The Digital Cognition concept is already beginning to transform how businesses operate. Honeywell’s collaborations with industry leaders like Chevron and Qualcomm demonstrate this:

  • With Chevron, we are working to enable operators to infuse AI into Honeywell's Experion distributed control system (DCS) as part of a co-innovation project centered on AI-enabled operational guidance to better inform control room decisions. Together, Chevron and Honeywell are working to develop a new generation of AI-assisted alarm management solutions that will help operators make decisions to increase the efficiency, safety and reliability of process operations and industrial assets. The new solutions will include an Alarm Guidance application that provides operators with guided and specific actions to effectively respond to alarms and operational events, helping to reduce lost profit opportunities and process safety incidents. Using AI technology, the system will mine historical data on past actions to identify patterns of alarms and the corresponding operator actions that successfully return the process to normal operation.

  • At Qualcomm, Honeywell is incorporating Qualcomm Technologies' connectivity and AI capabilities into the Honeywell Field PKS. By integrating these capabilities, Honeywell's Field PKS will be able to help provide connectivity to remote manufacturing facilities for greater data capture and analytics at the edge. A key aspect of this partnership focuses on combining Qualcomm's low-power, AI-enabled processors with native wireless connectivity, software and computer vision with Honeywell's sensing technologies to develop a family of industrial sensors for monitoring process parameters, asset parameters and environmental conditions. 

These partnerships highlight how these AI-driven solutions are not only practical but transformative for industry.

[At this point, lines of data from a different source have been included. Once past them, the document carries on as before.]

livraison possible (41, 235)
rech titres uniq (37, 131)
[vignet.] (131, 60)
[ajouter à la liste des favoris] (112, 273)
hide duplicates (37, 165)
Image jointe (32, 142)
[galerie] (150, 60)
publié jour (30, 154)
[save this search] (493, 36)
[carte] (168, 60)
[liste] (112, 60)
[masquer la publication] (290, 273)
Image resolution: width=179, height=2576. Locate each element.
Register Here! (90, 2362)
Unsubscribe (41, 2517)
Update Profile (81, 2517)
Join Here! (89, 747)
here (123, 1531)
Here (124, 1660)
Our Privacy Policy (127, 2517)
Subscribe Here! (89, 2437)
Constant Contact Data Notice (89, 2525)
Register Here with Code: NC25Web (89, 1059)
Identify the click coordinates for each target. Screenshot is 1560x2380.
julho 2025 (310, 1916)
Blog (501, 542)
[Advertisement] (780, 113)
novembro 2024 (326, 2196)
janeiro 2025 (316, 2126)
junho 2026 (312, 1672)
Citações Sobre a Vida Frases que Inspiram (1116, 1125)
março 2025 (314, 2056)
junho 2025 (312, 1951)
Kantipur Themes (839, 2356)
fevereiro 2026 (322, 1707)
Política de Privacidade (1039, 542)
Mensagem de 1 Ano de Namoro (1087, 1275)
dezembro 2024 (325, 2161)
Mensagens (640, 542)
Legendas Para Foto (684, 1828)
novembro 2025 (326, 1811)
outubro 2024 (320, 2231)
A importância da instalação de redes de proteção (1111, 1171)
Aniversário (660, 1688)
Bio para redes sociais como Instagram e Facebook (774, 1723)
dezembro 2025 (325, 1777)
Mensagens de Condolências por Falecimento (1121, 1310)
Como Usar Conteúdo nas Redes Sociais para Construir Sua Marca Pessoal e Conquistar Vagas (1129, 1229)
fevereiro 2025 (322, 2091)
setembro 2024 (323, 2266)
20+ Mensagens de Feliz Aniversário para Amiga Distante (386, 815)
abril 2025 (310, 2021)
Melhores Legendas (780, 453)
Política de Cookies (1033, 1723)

The AI-powered workforce of the future

The future industrial workforce will look very different from today’s. Thanks to the power of AI to create a new level of cognition, employees will spend less time troubleshooting and more time solving meaningful problems. They’ll gain expertise faster, work more safely and adapt to new challenges with confidence.

For businesses, the stakes are clear. Those that adopt AI now will lead in operational efficiency, employee retention and market relevance. The divide between those who embrace these changes and those who hesitate will only grow wider. AI isn’t just a tool; it’s a competitive edge and a key to long-term success.

The time to act is now. AI is the bridge between today’s challenges and tomorrow’s opportunities. By embracing these tools and partnerships, industries can close the skills gap, build resilience and create a workforce ready to tackle whatever comes next.

Jason Urso is chief technology officer and vice president of Honeywell Industrial Automation.